## Written request
Locate every line in the material below that contains the word "Where", and copy each of those lines in full.

## Stored data

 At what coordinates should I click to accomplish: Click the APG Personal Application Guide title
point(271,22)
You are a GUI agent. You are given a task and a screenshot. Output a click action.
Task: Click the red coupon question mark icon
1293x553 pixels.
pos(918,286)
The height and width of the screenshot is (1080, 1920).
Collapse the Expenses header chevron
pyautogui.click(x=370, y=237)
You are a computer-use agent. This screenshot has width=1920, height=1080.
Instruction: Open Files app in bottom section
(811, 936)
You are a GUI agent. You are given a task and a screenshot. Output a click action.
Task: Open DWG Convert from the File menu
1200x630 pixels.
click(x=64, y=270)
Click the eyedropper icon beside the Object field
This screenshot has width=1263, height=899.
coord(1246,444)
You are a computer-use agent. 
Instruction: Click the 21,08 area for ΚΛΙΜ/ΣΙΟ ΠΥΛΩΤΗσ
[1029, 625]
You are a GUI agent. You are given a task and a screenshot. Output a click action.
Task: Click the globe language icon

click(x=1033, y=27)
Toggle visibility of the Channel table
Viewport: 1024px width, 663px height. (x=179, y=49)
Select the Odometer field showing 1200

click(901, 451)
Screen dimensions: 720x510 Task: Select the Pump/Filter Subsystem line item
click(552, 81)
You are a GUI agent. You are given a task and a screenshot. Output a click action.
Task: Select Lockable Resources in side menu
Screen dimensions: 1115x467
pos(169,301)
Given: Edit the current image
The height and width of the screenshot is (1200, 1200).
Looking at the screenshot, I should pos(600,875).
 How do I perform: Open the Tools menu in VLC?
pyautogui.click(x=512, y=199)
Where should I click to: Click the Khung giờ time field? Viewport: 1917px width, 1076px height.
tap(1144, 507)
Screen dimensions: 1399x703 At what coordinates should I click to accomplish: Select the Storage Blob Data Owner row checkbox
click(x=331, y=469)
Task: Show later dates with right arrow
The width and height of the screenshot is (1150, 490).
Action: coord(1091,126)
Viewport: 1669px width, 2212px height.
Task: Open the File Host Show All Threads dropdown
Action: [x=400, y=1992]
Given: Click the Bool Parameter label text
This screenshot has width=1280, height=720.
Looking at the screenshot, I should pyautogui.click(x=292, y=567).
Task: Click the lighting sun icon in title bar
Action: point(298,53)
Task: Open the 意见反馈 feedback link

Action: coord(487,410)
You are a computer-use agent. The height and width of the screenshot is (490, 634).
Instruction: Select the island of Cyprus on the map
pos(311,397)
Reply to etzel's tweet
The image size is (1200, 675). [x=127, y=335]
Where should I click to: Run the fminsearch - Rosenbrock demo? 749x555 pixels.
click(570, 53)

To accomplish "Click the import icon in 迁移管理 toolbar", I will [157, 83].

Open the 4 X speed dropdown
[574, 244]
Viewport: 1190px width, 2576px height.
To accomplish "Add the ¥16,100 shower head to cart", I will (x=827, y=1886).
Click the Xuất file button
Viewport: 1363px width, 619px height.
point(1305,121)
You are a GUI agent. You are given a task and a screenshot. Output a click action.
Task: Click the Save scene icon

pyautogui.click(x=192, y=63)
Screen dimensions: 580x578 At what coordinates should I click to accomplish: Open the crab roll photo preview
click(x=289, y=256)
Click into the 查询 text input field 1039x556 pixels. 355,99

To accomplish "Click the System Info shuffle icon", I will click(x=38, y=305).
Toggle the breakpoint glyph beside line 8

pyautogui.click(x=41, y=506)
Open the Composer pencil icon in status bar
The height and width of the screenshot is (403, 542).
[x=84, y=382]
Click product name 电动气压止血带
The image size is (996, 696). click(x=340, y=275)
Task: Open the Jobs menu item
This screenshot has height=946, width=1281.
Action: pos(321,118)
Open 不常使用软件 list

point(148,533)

## Task answer
Where should I click to: Click the Khung giờ time field? Viewport: 1917px width, 1076px height.
Where should I click to: Run the fminsearch - Rosenbrock demo? 749x555 pixels.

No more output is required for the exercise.